WHAT THIS EXERCISE ASKS:
1. Write out the part of the Yankees captains passage starting with "If that sounds" and going on through "Frank Chance (1913)".
2. Give what follows the last sentence of the passage on early New York Yankees captains, carrying it on in the same style.

Griffith's reign as captain continued into 1904, and probably
into 1905. The New York Times of Oct. 16, 1904, reviewed
the season of the New York NL and AL clubs and ran individual
pictures of everyone, including larger elegant ones of John
McGraw of the Giants and Griffith of the AL club, with the
caption "Manager and Captain" under each.
B. Kid Elberfeld (1906 to 1909)
Proof that Elberfeld was a Yankees captain can be found
in the Times of May 15, 1906, which called him manager "Griffith's
first assistant in directing the team on the field."
If that sounds like a reference to Elberfeld as captain,
it probably is, as on August 19, 1906, the Times referred
to him as "Elberfeld, Captain of the Greater New Yorks."
On Oct. 10, 1907, the Washington Post said that if Washington
acquired Elberfeld from New York, he would undoubtedly be
named captain. Elberfeld played with the Yankees through
1909, and he likely remained captain throughout.
C. Hal Chase (1910 to 1911, in addition to 1912)
On April 3, 1910, the Times said, "With Hal Chase as
Captain, and with more confidence than has been exhibited
in several seasons, the New York Americans show more promise
than last season." Times coverage in 1911 also points
to Chase as captain (on Feb. 18 and April 29).
D. Frank Chance (1913)
After casting Chase as captain in 1912 only, the "uncorked
11" list jumps to Roger Peckinpaugh, for 1914-21. For
1913, Rosenberg opines that Chance was circumstantially
the Yankee captain (news reports show Chance in uniform
on the coaching lines into late in the season, playing in
a few games. They also show him arguing with the umpire
over captain-like issues including the legality of the pitcher's
motion).
The "uncorked 11" contains a large gap from 1926
to 1935 and in case you are now understandably suspicious,
the Times and the Associated Press, contemporaneously, validated
at least some of the gap. In their 1935 coverage, both news
outlets pointed wrongly to Babe Ruth as the last captain
before 1935 (Ruth was captain briefly in 1922, while Everett
Scott was captain from 1922 to 1925). However, Scott does
appear among the "uncorked 11," so the Yankees
can be praised for helping reporters improve on coverage
from 68 years ago. The Times of April 13, 1935, does allude
to Scott's tenure in stating, "Not for ten years has
the Yankee club had a captain;" however, it then gives
an explanation that makes it sound like Ruth was captain
until 1925. In reality, any suppressing of the title by
the Yankees was done not after Ruth's tenure (which was
in 1922) but after Scott's (which according to the Yankees
ended with 1925).

DATA LISTING:
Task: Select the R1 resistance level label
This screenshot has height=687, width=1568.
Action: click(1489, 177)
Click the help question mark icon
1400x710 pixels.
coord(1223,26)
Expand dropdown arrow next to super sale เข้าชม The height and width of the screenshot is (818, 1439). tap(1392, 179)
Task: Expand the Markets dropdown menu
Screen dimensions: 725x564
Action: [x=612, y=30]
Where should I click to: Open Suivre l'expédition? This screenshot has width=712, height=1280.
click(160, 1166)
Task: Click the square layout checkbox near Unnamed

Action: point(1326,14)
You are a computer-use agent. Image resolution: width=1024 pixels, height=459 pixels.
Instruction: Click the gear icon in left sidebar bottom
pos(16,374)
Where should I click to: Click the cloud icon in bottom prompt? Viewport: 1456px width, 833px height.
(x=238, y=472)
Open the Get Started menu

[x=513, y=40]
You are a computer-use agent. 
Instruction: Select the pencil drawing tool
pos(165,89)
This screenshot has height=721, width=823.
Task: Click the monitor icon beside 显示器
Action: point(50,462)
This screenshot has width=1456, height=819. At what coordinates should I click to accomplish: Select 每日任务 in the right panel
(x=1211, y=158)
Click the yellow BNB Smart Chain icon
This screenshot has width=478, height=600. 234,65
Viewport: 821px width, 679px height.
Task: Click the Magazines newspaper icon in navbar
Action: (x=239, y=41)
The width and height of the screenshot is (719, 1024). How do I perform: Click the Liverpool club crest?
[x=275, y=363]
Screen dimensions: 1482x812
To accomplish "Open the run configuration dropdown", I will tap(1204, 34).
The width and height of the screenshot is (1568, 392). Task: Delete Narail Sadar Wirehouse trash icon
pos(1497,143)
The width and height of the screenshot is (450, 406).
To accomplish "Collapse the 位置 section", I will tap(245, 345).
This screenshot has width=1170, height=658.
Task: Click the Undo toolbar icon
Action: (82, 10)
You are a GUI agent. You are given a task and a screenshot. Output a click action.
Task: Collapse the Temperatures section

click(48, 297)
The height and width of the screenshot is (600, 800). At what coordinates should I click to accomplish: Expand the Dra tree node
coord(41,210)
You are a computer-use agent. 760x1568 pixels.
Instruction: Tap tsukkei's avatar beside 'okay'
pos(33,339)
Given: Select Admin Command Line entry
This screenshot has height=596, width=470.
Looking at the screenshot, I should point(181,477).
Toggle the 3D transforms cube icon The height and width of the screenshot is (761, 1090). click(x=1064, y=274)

PER-TASK ANSWERS:
1.
If that sounds like a reference to Elberfeld as captain,
it probably is, as on August 19, 1906, the Times referred
to him as "Elberfeld, Captain of the Greater New Yorks."
On Oct. 10, 1907, the Washington Post said that if Washington
acquired Elberfeld from New York, he would undoubtedly be
named captain. Elberfeld played with the Yankees through
1909, and he likely remained captain throughout.
C. Hal Chase (1910 to 1911, in addition to 1912)
On April 3, 1910, the Times said, "With Hal Chase as
Captain, and with more confidence than has been exhibited
in several seasons, the New York Americans show more promise
than last season." Times coverage in 1911 also points
to Chase as captain (on Feb. 18 and April 29).
D. Frank Chance (1913)

2.
It is unfair to single out the Times for erroneous claims
because it is one of the few newspapers available for full-text
searching on a computer. With that in mind, the oldest report
Rosenberg found in the Times of a long, bogus chain of Yankee
captains was on Jan. 31, 1982. A Times column stated, "In
their history, the Yankees have had only six captains (dash
symbol appears here) Roger Peckinpaugh, Babe Ruth (for six
days in 1922 before he was defrocked by American League
President Ban Johnson and suspended after a fight with a
fan) [sic, meaning that's what's in the 1982 report], Everett
Scott, Lou Gehrig, Thurman Munson and now Graig Nettles."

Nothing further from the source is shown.